At Guelph Rehab Centre we can assess and identify your postural habits and help you develop a proper posture. A proper posture means that your back is straight, chin is tucked, chest is up and out and your belly is completely tucked in.

The following is a list of strategies our physiotherapists use to improve poor posture:


  • Postural Assessment
  • Postural education and training
  • Manual therapy (A.R.T., myofascial release, trigger point therapy)
  • Joint mobilization
  • Advice regarding ergonomic work states
  • Pilates
  • Corrective exercises to improve flexibility and strength



Good posture—when you are standing—is straight vertical alignment of your body from the top of your head, through your body’s center, to the bottom of your feet. From a side view, good posture can be seen as an imaginary vertical line through the ear, shoulder, hip, knee, and ankle. In addition, the three natural curves in your back can be seen. From a back view, the spine and head are straight, not curved to the right or left. The front view of good posture shows equal heights of shoulders, hips, and knees. The head is held straight, not tilted or turned to one side.

Good posture only has one appearance, but poor posture comes in many unattractive styles.

How Guelph Rehab Can Help you?



Chin Retraction

Begin by grabbing a chair and siting straight with your feet touching the floor. After a few deep breaths, raise your chin to the ceiling without nodding. Hold for 5 seconds and repeat 10 times provided the exercise is pain free. Repeat 3 – 5 times daily.

Shoulder Squeeze

Begin sitting or standing tall with your back and neck straight. Squeeze your shoulder blades together as far as you can go without pain and provided you feel no more than a mild to moderate stretch. Hold for 5 seconds and repeat 10 times provided the exercise is pain free. Repeat 3 – 5 times daily.

Pelvic Tilt

Lie on your back with your knees bent and both feet flat on floor using your abdominal muscles, press your low back into the floor. Do not lift your hips or let your tailbone roll up off the floor. Hold this position briefly. Hold for 5 seconds and repeat 10 times provided the exercise is pain free. Repeat 3 – 5 times daily.

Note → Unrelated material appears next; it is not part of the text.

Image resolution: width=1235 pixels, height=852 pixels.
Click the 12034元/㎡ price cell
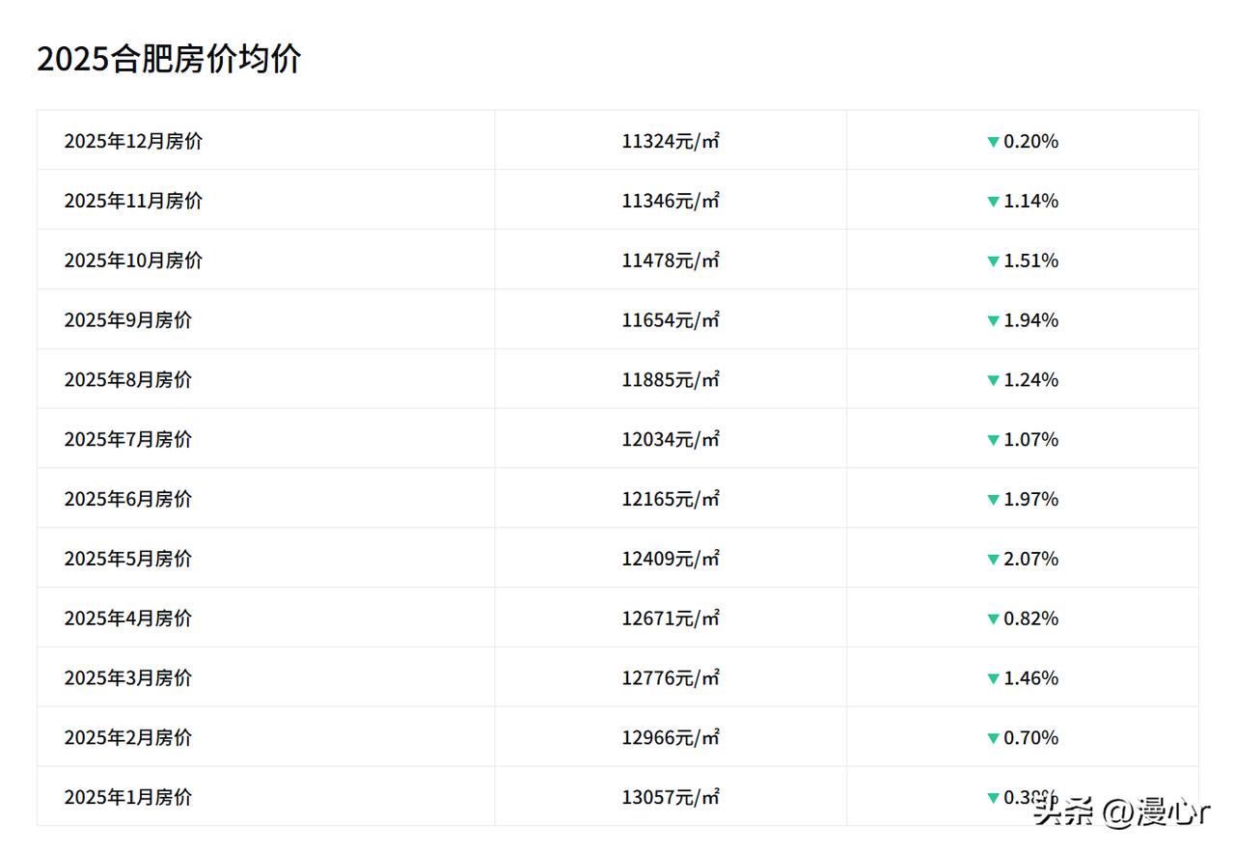(x=671, y=439)
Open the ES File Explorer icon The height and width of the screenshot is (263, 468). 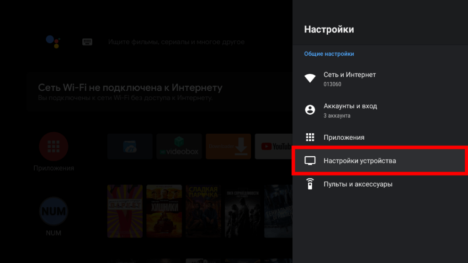tap(130, 146)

Changes occur naturally in your body as you grow older. These changes can influence your posture and make it more difficult to maintain a good posture or correct a poor posture. 

Some of the physical changes that may occur:


  • The disks between the spinal segments become less resilient and give in more readily to external forces, such as gravity and body weight. 
  • Muscles become less flexible. Compression and deterioration of the spine, commonly seen in individuals with osteoporosis, causes an increased flexed, or bent forward, posture.
  • Lifestyles usually become more sedentary

Sitting for long periods of time shortens various muscles, which results in the body being pulled into poor postural positions, and stretches and weakens other muscles, which allows the body to slump. Despite the changes that occur naturally with aging, good posture can be maintained and, for many, poor posture can be improved. Individuals with severe postural problems, such as poor alignments that have existed so long that structural changes have occurred, the poor posture can be kept from getting progressively worse. In any case, all of us must consciously work at achieving and maintaining good posture as we grow older.




  1. Throughout each day, concentrate on keeping your three natural back curves in balanced alignment.
  2. Keep your weight down; excess weight exerts a constant forward pull on the back muscles and stretches and weakens muscles in the abdomen.
  3. Avoid staying in one position for long periods of time; inactivity causes muscle tension and weakness.
  4. Sleep on a firm mattress and use a pillow under your head just big enough to maintain the normal cervical—neck—curve. Avoid use of oversized or several pillows.
  5. Exercise regularly; exercise promotes strong and flexible muscles that keep you upright in a proper postural position.
  6. Protect your back by using good body mechanics; bend your knees when picking something up or putting it down; carry a heavy object by using two hands and keeping the load close to your waist.
  7. Wear comfortable and well-supported shoes. Avoid continuous use of high-heeled or platform shoes, which distort the normal shape of the foot and throw the back’s natural curves out of alignment.
  8. Walk with good posture; keep head erect with chin parallel to the ground, allow arms to swing naturally, and keep feet pointed in the direction you are going.